Risse bildeten sich in den Wohnlandschaften anderer Millionäre, die er betrachtete. Violett glänzende Triebe krochen daraus hervor. Sekunden später war jegliche Bausubstanz überwuchert.
„Was ist das?“, fragte mein Millionär. „Das gefällt mir nicht.“
Feine Wurzeln bahnten sich den Weg von der Handyrückseite zum Waldboden. Die Fläche, in der unsere herabblickenden Gesichter sich spiegelten, wurde ihm entrissen.

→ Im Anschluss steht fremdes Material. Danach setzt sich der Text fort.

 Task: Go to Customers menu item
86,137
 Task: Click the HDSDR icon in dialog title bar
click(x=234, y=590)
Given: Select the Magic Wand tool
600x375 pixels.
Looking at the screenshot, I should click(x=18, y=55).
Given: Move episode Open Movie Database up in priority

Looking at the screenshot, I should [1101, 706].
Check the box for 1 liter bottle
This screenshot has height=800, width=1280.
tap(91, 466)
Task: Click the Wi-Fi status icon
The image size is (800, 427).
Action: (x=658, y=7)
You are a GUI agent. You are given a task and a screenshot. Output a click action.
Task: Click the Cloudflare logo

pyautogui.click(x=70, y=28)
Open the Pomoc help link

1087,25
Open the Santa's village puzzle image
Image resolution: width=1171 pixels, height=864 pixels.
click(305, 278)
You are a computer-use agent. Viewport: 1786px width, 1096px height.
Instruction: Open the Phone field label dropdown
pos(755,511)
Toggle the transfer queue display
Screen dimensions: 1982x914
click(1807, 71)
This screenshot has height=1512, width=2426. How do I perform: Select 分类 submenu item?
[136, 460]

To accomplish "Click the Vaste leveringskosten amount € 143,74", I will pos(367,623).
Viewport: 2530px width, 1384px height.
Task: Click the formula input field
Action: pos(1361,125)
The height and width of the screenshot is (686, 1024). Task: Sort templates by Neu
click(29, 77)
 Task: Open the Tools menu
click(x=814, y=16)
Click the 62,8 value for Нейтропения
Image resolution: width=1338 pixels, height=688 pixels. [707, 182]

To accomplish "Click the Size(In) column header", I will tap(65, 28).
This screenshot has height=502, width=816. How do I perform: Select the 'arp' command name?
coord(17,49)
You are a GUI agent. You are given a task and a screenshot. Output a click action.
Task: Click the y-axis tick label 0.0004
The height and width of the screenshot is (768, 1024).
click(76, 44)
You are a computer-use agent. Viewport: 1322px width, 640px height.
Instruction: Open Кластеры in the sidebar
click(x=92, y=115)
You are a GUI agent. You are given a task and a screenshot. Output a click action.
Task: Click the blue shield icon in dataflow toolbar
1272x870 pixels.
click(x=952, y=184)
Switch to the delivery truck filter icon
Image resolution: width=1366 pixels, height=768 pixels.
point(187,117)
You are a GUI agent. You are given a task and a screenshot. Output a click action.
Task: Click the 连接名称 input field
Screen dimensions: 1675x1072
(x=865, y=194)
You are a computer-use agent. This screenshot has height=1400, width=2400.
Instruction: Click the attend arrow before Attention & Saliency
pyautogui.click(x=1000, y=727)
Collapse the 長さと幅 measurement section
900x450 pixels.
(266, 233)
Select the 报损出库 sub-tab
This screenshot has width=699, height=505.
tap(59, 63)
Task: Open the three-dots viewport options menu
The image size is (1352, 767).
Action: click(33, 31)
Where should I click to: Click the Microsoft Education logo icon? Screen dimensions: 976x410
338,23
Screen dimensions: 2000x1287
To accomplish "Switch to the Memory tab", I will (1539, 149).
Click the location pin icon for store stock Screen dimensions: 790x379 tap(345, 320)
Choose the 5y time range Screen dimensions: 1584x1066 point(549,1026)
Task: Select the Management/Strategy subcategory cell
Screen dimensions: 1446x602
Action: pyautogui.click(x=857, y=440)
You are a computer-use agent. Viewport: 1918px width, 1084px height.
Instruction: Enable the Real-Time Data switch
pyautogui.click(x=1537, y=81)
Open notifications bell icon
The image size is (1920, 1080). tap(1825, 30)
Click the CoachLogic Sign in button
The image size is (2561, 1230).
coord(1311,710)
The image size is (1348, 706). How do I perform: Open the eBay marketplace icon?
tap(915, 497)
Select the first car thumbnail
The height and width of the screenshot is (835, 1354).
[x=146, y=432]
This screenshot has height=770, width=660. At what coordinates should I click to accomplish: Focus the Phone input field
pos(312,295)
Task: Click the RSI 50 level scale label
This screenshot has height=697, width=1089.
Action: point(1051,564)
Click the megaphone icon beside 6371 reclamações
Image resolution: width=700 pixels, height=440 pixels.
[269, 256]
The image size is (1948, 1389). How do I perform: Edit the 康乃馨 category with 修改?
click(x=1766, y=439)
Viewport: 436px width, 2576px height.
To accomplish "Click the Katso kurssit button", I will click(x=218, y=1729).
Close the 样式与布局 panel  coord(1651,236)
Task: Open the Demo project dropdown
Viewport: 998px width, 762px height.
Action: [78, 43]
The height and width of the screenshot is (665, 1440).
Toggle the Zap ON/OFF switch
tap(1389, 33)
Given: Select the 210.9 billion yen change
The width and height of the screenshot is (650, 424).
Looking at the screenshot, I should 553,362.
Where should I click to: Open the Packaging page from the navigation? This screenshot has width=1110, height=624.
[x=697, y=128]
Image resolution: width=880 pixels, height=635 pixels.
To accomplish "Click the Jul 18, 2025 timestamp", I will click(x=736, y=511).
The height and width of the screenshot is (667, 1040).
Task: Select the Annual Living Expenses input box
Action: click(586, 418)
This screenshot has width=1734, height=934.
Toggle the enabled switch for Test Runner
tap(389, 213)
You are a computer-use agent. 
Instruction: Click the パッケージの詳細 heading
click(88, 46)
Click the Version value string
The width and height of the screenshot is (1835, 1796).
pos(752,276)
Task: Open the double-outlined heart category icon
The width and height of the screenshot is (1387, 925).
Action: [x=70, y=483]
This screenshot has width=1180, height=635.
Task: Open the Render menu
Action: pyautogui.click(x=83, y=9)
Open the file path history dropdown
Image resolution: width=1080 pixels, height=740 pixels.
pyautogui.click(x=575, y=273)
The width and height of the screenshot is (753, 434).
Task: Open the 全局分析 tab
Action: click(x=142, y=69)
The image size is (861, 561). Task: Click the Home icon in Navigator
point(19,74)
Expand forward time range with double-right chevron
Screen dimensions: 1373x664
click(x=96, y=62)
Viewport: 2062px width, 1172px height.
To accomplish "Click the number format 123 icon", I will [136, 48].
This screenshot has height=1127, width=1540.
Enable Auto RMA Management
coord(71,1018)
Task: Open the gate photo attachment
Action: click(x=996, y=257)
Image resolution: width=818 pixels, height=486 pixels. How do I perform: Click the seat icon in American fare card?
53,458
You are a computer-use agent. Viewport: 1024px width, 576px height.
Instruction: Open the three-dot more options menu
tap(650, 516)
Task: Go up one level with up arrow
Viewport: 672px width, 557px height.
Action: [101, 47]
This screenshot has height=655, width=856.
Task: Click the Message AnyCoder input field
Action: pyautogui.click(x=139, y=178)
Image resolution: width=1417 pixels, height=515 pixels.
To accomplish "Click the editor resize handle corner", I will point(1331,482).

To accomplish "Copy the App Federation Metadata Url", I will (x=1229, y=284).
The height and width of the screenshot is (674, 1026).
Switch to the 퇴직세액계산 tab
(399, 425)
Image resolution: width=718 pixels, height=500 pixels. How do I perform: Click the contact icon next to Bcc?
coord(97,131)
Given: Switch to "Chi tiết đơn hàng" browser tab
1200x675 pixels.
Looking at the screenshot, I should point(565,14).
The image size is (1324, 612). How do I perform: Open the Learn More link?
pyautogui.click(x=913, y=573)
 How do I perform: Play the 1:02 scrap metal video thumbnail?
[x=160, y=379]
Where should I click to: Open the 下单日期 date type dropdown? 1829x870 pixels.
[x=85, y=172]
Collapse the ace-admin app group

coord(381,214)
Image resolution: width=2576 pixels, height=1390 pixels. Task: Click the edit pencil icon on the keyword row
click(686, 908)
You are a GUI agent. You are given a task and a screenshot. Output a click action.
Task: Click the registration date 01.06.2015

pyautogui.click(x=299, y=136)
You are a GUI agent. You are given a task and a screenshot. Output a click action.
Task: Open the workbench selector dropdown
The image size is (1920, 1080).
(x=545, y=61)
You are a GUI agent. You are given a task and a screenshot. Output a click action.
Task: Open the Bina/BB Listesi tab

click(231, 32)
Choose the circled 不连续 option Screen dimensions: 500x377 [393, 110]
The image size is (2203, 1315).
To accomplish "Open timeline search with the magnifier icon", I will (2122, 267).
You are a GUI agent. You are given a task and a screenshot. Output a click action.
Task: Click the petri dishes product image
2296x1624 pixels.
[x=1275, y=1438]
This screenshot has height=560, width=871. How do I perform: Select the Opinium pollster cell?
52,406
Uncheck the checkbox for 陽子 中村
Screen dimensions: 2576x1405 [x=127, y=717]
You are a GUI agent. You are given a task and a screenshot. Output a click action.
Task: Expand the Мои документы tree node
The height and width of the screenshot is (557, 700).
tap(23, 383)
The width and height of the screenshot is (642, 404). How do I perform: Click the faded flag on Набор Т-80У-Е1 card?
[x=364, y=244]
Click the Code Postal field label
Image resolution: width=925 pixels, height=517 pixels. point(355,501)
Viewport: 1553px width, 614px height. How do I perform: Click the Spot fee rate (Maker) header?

„Ich danke dir für diesen schönen Wanderurlaub“, sagte der Millionär, nachdem ich ihn zurück auf den Asphalt gebracht hatte. Seine Pupillen waren riesig.
„Vielleicht sollten wir uns jetzt langsam auf den Rückweg machen“, sagte ich.
Der Millionär sah mich lange an. In diesem Moment wünschte ich mir, einfach in die schwarzen Löcher seiner Augen hineinstürzen zu können. Aber ich blieb, wo ich war. Mit letzter Kraft deutete er auf den Aktenkoffer: „Eins-sieben-vier.“
Ich stand allein auf dem Gipfel. Beharrlich sah ich die Menschen dort unten in der Skizze des Waldes umherwandeln.
Eins-sieben-vier.
Der Koffer sprang auf. Ich nahm einen Stapel Scheine heraus und streute sie in den Wind. Ich freue mich darauf, wenn gleich der Wind an mir entlangstreicht. Plötzlich war die Luft erfüllt von grünlich schillerndem Papier.
Ein Wanderer hielt inne. Er verfolgte den Weg des Geldes andächtig wie den Weg fallender Blätter. Dann klatschte ihm ein Hunderter aufs Gesicht und verbarg seine Augen.